Tuesday, August 11, 2009

First thoughts

Acts 20:24 profoundly impacted me a few years ago as I sat a crossroad wondering what direction my speaking ministry was to take, or if I was to even continue. I had a passion to share my faith, to share the love and grace, the hope and the freedom that Christ had extended to someone like me.
And my daily Bible reading that day took me to Acts 20:24... " However, I consider my life worth nothing to me, if only I may finish the race and complete the task the Lord Jesus has given me - the task of testifying to the gospel of God's grace."

My name is Robin and I seem to be at a crossroad again.
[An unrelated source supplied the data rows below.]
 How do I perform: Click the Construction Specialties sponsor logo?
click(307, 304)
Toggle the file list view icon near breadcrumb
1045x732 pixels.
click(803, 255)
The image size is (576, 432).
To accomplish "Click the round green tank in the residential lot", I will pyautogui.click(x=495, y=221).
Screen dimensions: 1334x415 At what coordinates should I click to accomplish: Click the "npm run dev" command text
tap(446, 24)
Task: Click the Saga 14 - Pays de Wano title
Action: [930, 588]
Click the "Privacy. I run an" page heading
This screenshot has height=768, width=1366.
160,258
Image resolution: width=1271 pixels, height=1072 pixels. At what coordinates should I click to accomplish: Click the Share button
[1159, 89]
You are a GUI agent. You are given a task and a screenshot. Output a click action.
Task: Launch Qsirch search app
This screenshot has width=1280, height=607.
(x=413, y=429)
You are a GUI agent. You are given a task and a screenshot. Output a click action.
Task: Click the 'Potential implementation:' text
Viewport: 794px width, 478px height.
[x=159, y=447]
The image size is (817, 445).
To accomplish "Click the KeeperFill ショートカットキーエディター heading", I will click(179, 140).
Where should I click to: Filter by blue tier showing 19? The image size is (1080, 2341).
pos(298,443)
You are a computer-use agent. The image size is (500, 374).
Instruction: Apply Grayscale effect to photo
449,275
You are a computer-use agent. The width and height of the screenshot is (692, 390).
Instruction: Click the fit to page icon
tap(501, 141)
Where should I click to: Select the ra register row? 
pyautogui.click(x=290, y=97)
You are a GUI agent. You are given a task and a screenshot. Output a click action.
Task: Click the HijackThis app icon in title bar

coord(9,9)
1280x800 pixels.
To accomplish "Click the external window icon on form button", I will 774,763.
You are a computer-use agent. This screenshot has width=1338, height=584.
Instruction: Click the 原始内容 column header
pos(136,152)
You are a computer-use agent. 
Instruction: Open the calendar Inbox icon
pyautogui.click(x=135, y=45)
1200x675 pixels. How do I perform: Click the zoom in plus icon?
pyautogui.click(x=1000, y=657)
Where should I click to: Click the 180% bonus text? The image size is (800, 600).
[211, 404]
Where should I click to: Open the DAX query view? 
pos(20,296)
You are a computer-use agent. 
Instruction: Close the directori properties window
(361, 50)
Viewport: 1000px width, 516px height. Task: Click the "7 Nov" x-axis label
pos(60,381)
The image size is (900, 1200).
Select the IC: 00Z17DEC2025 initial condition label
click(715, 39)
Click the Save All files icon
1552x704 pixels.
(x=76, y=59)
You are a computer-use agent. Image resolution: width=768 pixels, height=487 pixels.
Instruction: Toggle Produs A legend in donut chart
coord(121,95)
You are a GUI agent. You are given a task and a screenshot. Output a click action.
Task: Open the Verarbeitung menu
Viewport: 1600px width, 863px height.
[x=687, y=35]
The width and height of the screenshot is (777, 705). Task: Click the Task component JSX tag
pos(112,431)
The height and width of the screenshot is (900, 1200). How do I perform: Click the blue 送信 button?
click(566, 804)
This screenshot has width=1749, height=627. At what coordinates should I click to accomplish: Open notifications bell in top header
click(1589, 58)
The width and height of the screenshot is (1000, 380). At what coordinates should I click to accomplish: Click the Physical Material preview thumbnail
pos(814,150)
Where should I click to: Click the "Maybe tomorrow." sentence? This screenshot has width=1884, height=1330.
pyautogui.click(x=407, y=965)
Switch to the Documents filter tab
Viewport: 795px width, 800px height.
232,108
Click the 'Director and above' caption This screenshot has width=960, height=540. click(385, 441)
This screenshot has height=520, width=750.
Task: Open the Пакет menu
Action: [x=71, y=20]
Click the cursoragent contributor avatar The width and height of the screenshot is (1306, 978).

And yet the assignment remains firm before me. His will, His race, His testimony of His grace in my life.

As I read these Acts 20:24 words afresh I am struck by the power in them. Tonight I’ll just start with the first phrase… “I consider my life worth nothing to me…” It’s not that my life is worth nothing or that I am to consider it worthless, no, it’s the “to me” that jumps out at me.

Having grown up in such a way as to feel worthless and of little value I am awed at the worth I do have. I have value. I am precious. I am of so much value that my Beloved Heavenly Father sent His only Son to die my sin death, to pay my sin penalty, to spare me from an eternal death sentence. And He did this while I was still His enemy. He adopted me into His family and made me His daughter… a daughter of the King. Amazing.

My life has worth to God (as does yours, beloved). And God is completely trustworthy and completely able to do mighty things with my life if I just release it completely to Him. When I start to go down the road of “my rights”, “my desires”, “my ideas” and “my will”, I have lost sight of the race and the task He has given me.

So, “I consider my life worth nothing to me…”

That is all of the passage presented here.